Take an inventory of the things that you have. At first, do not worry about whether or not you want to keep it unless you just know. For instance, if you know for sure that you will not take that 52-year-old couch that your grandma gave you when you graduated high school, do not count it. Some pieces of hand-me-down furniture have worn out their usefulness. You do not have to inventory those things. However, you may want to inventory pots, pans, furniture, and household items. You do not have to inventory soap and clothing. This step is about knowing what you have. You probably already know you have 14 pairs of black dress shoes.
Keep, Donate, Trash
Once you have everything inventoried, highlight your list. Use 2 or 3 colors of highlighters or pens to underline your list. For instance, you might highlight ‘keep’ in pink and ‘donate’ in yellow. Everything else is trash. You may also choose to highlight ‘trash’ in blue. Whatever system you choose, make lists from your list. In the first two weeks after deciding to move (if time permits), remove the donate and trash things from your home. If you are in a shorter time crunch, move them out of your home as soon as you know what you are not taking with you. If you can, do the same thing with clothing and toiletries. You do not need 22 mini shampoos you have never opened, but the battered women’s shelter does! If you do not like that Bath and Body Works fragrance your mom bought you, donate it too. Do not move things that you will not use.
Make Arrangements Going to Your New Place
Book movers or moving vehicles, plan hotel stays if the trip is extended (across states or countries), transfer prescriptions, and update records. You do not want to arrive in your new home with no medication and no way to transfer it. You also do not want to be stuck in Nowheresville and have nowhere to sleep on a three-day cross-country drive. Plan ahead. Try to allow for stops and delays if the trip is going to be a long one.
Set-up Utilities and Services
Some services set-ups must be booked several weeks in advance. You do not want to transfer to a new city across the country and not have Wi-Fi access that you need to access a business meeting during your first week. Most companies understand, but you should have as much of this set up in advance as possible.

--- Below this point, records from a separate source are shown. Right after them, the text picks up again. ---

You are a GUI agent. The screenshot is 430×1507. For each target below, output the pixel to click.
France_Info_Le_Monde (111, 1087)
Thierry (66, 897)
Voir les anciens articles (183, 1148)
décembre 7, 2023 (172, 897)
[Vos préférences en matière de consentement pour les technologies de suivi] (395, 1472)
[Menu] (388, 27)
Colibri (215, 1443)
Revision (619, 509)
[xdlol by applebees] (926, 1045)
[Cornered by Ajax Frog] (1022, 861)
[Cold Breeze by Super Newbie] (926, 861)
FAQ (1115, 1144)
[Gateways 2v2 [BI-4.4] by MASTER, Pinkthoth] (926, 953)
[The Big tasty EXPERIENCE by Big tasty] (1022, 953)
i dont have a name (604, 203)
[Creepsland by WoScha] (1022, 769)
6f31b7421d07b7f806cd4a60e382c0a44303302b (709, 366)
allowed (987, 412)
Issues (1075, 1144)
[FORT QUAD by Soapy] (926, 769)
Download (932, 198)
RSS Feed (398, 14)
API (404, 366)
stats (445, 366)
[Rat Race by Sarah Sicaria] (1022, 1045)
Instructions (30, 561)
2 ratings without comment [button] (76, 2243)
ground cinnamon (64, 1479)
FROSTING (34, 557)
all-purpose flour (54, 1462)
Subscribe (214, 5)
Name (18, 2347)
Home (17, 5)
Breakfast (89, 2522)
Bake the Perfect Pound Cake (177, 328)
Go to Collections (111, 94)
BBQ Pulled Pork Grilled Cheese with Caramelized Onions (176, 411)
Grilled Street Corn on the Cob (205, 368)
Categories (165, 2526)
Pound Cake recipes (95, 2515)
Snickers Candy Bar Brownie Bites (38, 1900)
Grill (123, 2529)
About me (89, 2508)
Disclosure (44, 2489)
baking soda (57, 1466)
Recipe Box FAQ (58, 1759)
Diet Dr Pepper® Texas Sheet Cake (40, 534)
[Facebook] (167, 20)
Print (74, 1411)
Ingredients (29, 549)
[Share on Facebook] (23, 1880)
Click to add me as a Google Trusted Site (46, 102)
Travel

Once you know what you are keeping, you can begin packing. Start thinking about the things that you do not need before your move. Off-season clothing, art, certain small appliances, and decorations can all be packed well in advance. You can live a month without your deep fryer. Start packing these things first. Then, as you move closer, pack the occasional use things that you can survive a week without using. Plan your wardrobe for the final weeks and pack the rest. In the final days, you can pack the remaining bits. Move room by room with each round of packing you do.
Finalize Paperwork and Processes
Check with the movers, obtain the keys to the new place, sign any paperwork for the old home or new one, and verify paperwork has been received. If you have children changing schools, make sure that they will be enrolled in the new school and that the old school has sent the records. Medical records should also be picked up or sent to new physicians when necessary. You can also complete USPS address changes ahead of time.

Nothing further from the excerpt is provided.